Upcoming research and publications by the speakers on these areas of research can be found here:
A short summary of the event can be found via this link, located on the Foundation’s Facebook page, and a video can be watched below:
About the contributors

Ekaterina Hertog
Ekaterina Hertog is a Research Fellow at the Department of Sociology, University of Oxford. Dr Hertog’s research interests lie at the intersection of family sociology and digital sociology. She leads the ESRC-funded Domestic AI project that aims to scope new technologies’ potential to free up time now locked into unpaid domestic labour and measure how willing people are to introduce these technologies into their private lives. Dr Hertog is also a research fellow at the GenTime research project, investigating gender differences in time use in East Asia. Dr Hertog’s time use research looks at factors that impact the gender balance in the domestic division of labour, associations between children’s time use patterns and their natal family characteristics, and gender differences in time use at old age.

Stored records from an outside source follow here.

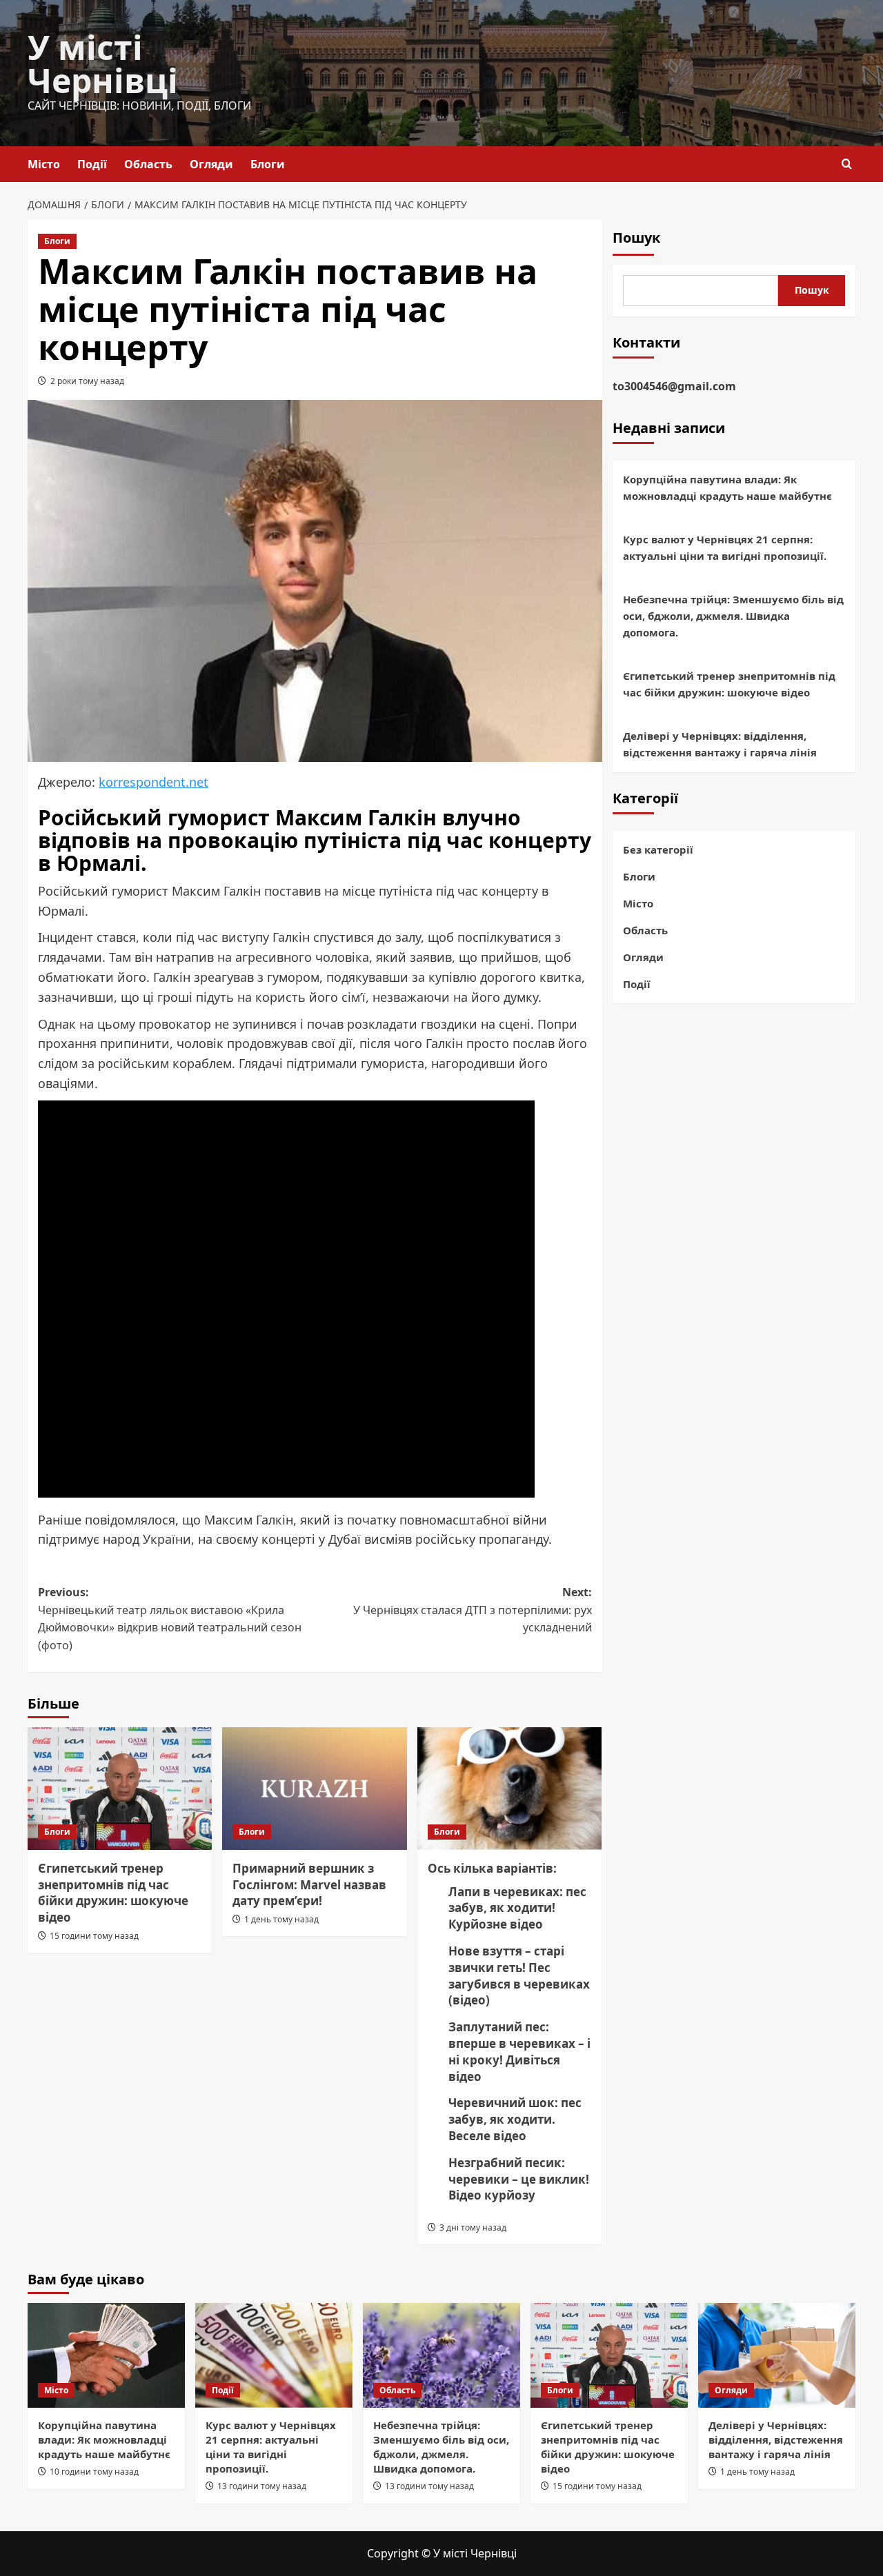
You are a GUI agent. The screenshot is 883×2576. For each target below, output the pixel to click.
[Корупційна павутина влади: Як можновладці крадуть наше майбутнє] (106, 2355)
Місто (44, 164)
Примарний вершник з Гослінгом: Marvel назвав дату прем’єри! (309, 1884)
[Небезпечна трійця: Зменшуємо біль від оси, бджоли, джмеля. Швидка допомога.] (441, 2355)
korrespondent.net (153, 782)
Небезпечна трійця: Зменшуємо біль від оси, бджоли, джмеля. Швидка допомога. (733, 616)
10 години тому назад (94, 2471)
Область (148, 164)
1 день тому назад (281, 1919)
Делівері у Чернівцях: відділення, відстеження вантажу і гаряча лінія (720, 744)
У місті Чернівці (103, 64)
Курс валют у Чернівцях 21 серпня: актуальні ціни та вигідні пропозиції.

Her research has appeared in journals including Journal of Marriage and Family, Demographic Research, PLOS One, and Journal of Population Aging.

Nobuko Nagase
Nobuko Nagase is a Professor of Labor Economics and Social Policy at Ochanomizu University, Tokyo, Japan. Her interests include wage structure and work choice, labor market regulations and social security, tax and other institutional effects on work and gender, marital behavior and child-birth timing. Nagase has conducted empirical studies on child care supply, public pension, long-term care insurance, child care leave and other institutional features of the Japanese system. Results of her research have been published in various scholarly peer-reviewed journals in Japan, including Japanese Economic Journal, Journal of Population Problem, Econometric Review, and Quarterly Journal of Social Policy. She obtained her Ph.D. in 1995 and her B.A. in 1989 from the University of Tokyo, Economics Department.

Setsuya Fukuda
Setsuya Fukuda is a social demographer working at the National Institute of Population and Social Security Research where he conducts demographic research on the inter-relationships between gender, family formation and family policy. He received his BA, MA and PhD. in economics from Meiji University. After graduate study, he worked as a researcher at Max Planck Institute for Demographic Research in Rostock, Germany (2008-2011). From 2011-13, he worked in the government as an expert in the Ministry of Health, Labor and Welfare, analyzing government statistics. In 2014-15, he received an Abe fellowship, and conducted a US-Japan comparative study on educational differentials in marriage at the University of Wisconsin-Madison. His current research focuses on gender role division, assortative mating, fertility, and inter-generational transfers in international comparative settings, looking, in particular, at how Japan’s gender structure and generational economy are going to change in relation to population decline, new family policies and technological development.